Promo diskon ongkir 20% ini bisa dinikmati untuk pengiriman dari Jayapura dan Merauke selama 14 hari atau selama PON XX berlangsung mulai 2 hingga 15 Oktober. Promo juga berlaku untuk pengiriman barang dari Sorong dan Timika selama 3 hari (periode 2 - 4 Oktober 2021) ke seluruh kota tujuan dengan layanan Reguler. Dengan gebrakan ini, JNE ingin agar PON XX lebih semarak dan yang paling penting potensi khas Papua bisa dipromosikan agar lebih dikenal sehingga turut mendongkrak ekonomi lokal.

Promo JLC bikin happy

Bagi saya yang sudah jadi pelanggan JNE selama lebih dari 10 tahun, saya terutama mengincar bertambahnya poin JLC yang akan menawarkan banyak keuntungan. Bagi yang belum tahu JLC adalah JNE Loyalty Card, yakni program kesetiaan bagi pelanggan dengan kecepatan dalam mengirim paket, diskon ongkir selama periode promosi, dan iming-iming hadiah menarik. Memang sih saya belum dapat hadiah mentereng seperti gadget mahal atau liburan, tapi voucher belanja beberapa kali sudah sangat bikin hati gembira. 

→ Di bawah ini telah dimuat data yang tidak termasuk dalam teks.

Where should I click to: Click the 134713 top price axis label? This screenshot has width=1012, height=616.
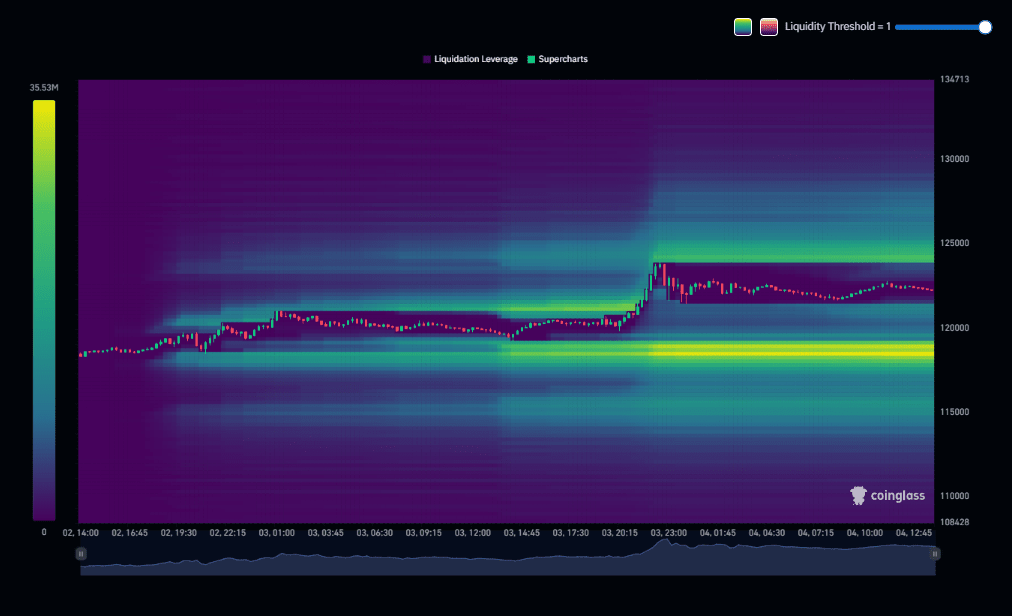(955, 79)
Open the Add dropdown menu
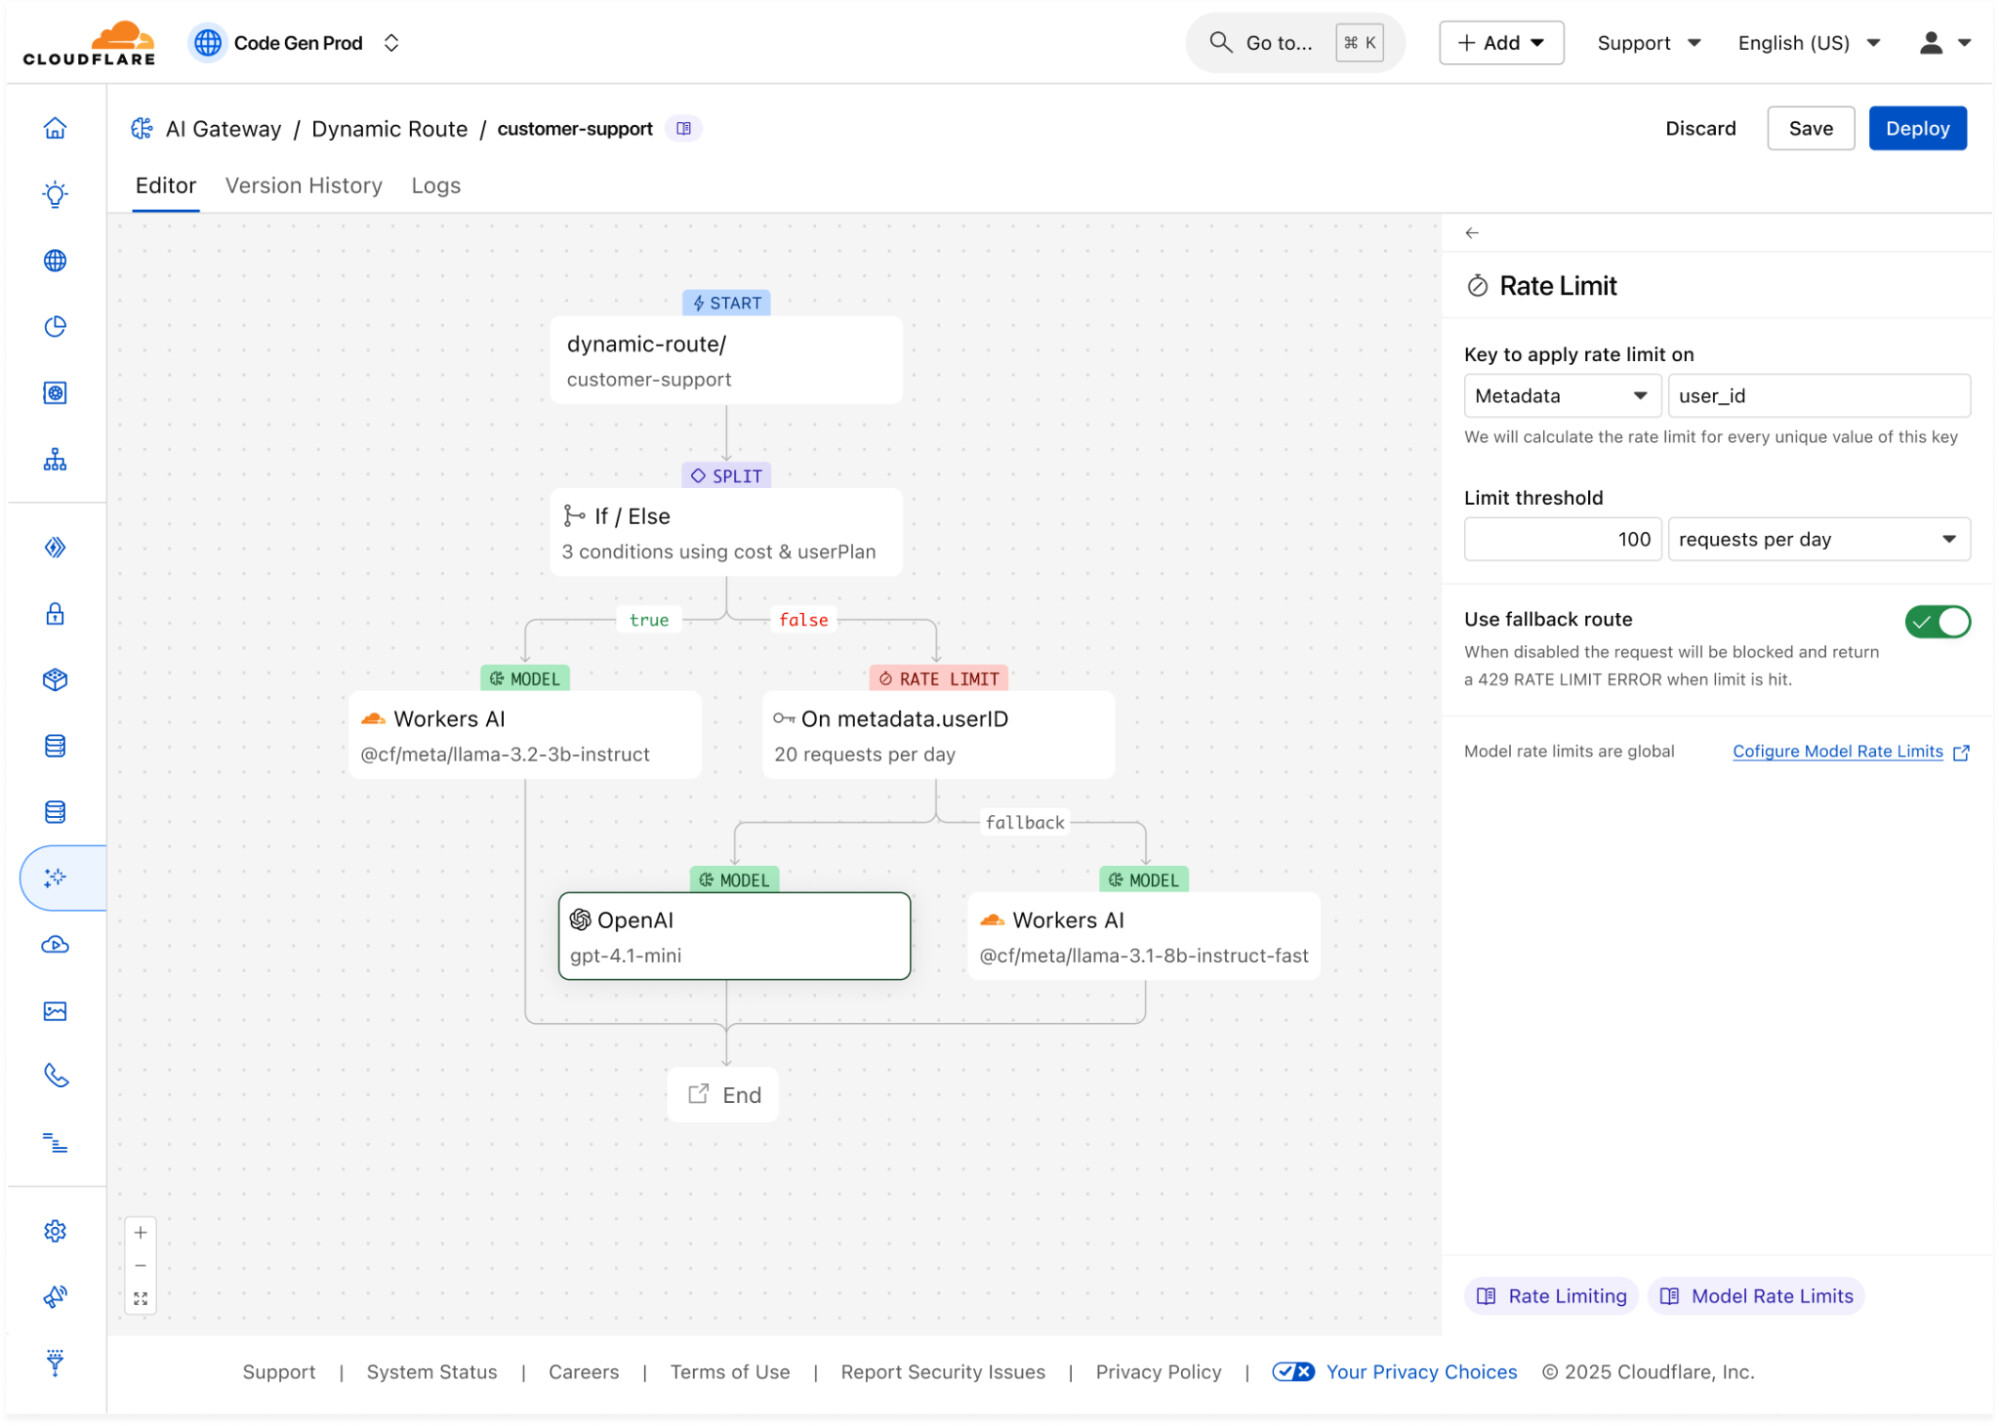Viewport: 1999px width, 1426px height. point(1501,43)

Kabar baiknya, kita bisa mendapatkan promo double poin untuk semua kiriman dari dan tujuan Jayapura. Catat ya, promo ini berlaku mulai tanggal 4 sampai dengan 15 Oktober 2021. Jadi buruan manfaatkan kesempatan ini untuk mengumpulkan poin sebanyak-banyaknya. Makin banyak poin, makan besar peluang dapat hadiah yang wah!

Promo yang ditawarkan JNE ini melengkapi spirit kebahagiaan penyelenggaraan PON XX 2021 Papua sebagai ajang pemersatu bangsa. Di sinilah semua anak bangsa berkumpul, beradu skill dan ketangkasan untuk menjadi yang terbaik, bukan demi daerah saja, tapi mempersiapkan kematangan atlet Indonesia untuk event olahraga yang berskala lebih besar. Tepat seperti tagline JNE yang ingin selalu menjadi jembatan kebahagiaan (connecting happiness) antara pembeli dan penjual, dan dalam konteks PON XX Jayapura JNE ingin merekatkan cinta antarwarga dengan menghargai kekayaan dan potensi daerah masing-masing sebagai khazanah yang harus dijaga dan diberdayakan untuk kemakmuran warganya.